After Spotify Wrapped dominated the feed last week, another annual data report has begun to take hold of social media: TikTok’s #datingwrapped trend. The hashtag has been viewed over 3.4 million times as of Wednesday, with users sharing their year in dating via homemade slideshow presentations and revealing the cold, hard facts of their dating habits.
“I went on 21 first dates — yikes,” said 27-year-old Alexandria McLean in her now-viral TikTok. “I met 66% on Bumble and 33% on Hinge.”
McLean was the first to post her Dating Wrapped slideshow but told BuzzFeed News that she’d had the idea since October. As a longtime Spotify Wrapped fan, she wanted to apply the same year-in-review concept to her romantic endeavors. “I've always kept track and kept notes of my dating life,” she said. “I already recap my dates at work and with my friends, so I thought, Why not just do a full recap and share it with the world?”
Charts on Dating Wrapped TikToks often include how many total dates the presenter went on throughout the year, how they met their dates, how things ended, how many they cried over, and their final relationship status. People have added in statistics for the makeup of astrological signs, how much money they’ve spent, and how many times they had to make an emergency call.
“The current dating landscape is that you do go on so many dates,” McLean said. “It's so easy to swipe right on someone, match, go on a date. Saying that I went on 21 dates, it seems like a crazy number, but it actually isn't. It's also just really fun to explain your dating life, because the people who have been in relationships for so long have no idea about what dating apps are like now.”
She also collected other data, such as one-liner reminders to help her remember each date, to help her recount the story even if that info didn’t make it into the wrap-up. “I have one [note] that just says, ‘finger guns,’” she said. “At the end of the date, he held on to a hug a little long, and I didn't know if he was going to kiss me. So when I pulled away, I just felt really awkward, and just gave him finger guns.”
He ended up ghosting her ("I gave him finger guns, so I understand"), falling under the 19% of dates that were not ended mutually or by McLean.
Amber Smith’s Dating Wrapped involved 18 first dates and two parking tickets; she added that she spent a total of $383.36 on dates. Her TikTok has been viewed over 2.2 million times.
“I think it was really nice for me as a woman in my 20s who’s dating, to see these other people who are like, Yeah, I went on 20 dates, or 22 or 40,” Smith, 25, told BuzzFeed News.
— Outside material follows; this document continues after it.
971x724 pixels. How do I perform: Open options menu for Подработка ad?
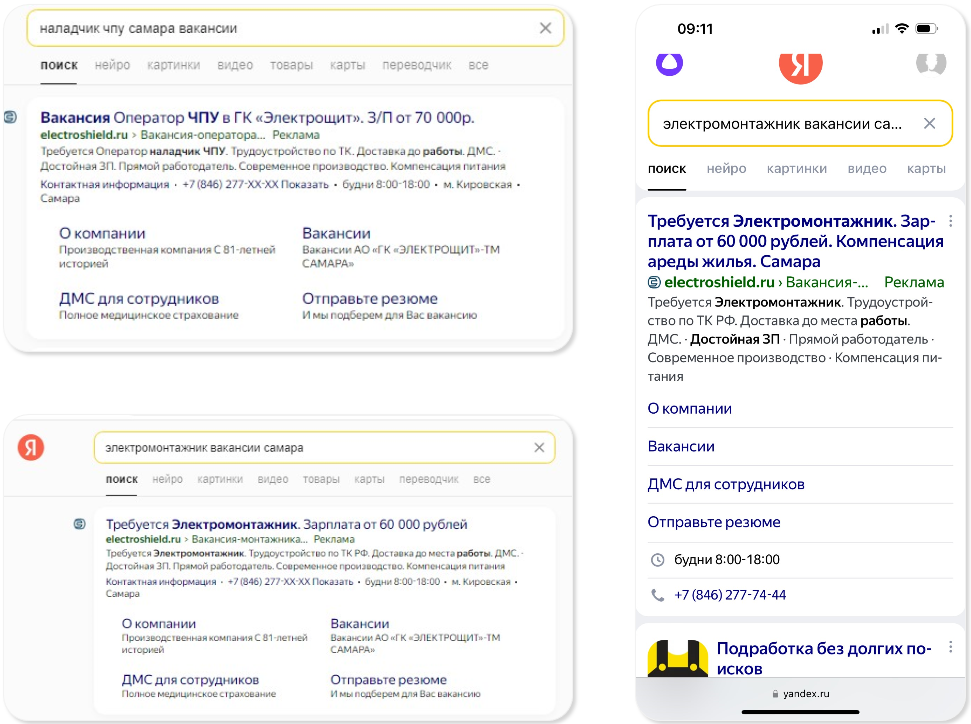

Smith said she’s received plenty of hate comments for posting her year in dating, and they largely fell under the umbrella of men who would accuse her of dating for TikTok or post derogatory judgments about her character. But she said she’s also appreciated feeling connected to people who are going through the same struggles as her. “I've learned that I can laugh about this experience. Sometimes I would schedule three dates in a week and just kind of burn myself out.”
McLean said reflecting on her year made her think about her romantic life in a different light. “A lot of times when you're dating, and you are going on so many first dates, and you aren't having that Disney fairy tale, you kind of say, Well, what's wrong with me?” she said. “And it's like, no, nothing's wrong with you. You just haven't met your person yet. And that's OK.”
Nykia Bermudez, 28, told BuzzFeed News that making her Dating Wrapped helped her realize something: In nearly 70% of the relationships, she was the one who called it off. “I was surprised at how many times I ended it,” she said. “That's what I'm going to talk to my therapist about. Like, why?”
Bermudez said the process of making her slideshow encouraged her to look at her year from more of a bird’s-eye view. Bermudez saw 13 first dates, with 53% beginning as dinner dates.
She added on some lessons at the end of her Wrapped, making a few resolutions as she goes into the new year: Go out more and meet new people at places she frequents, devote herself to one person at a time rather than keep a roster, and prioritize working on her own well-being.
“Once dating starts feeling like a job or a task, or something you have to do, that's when it's no fun anymore,” McLean said. “And I know I had so much fun creating it, so I hope others are having fun as well.”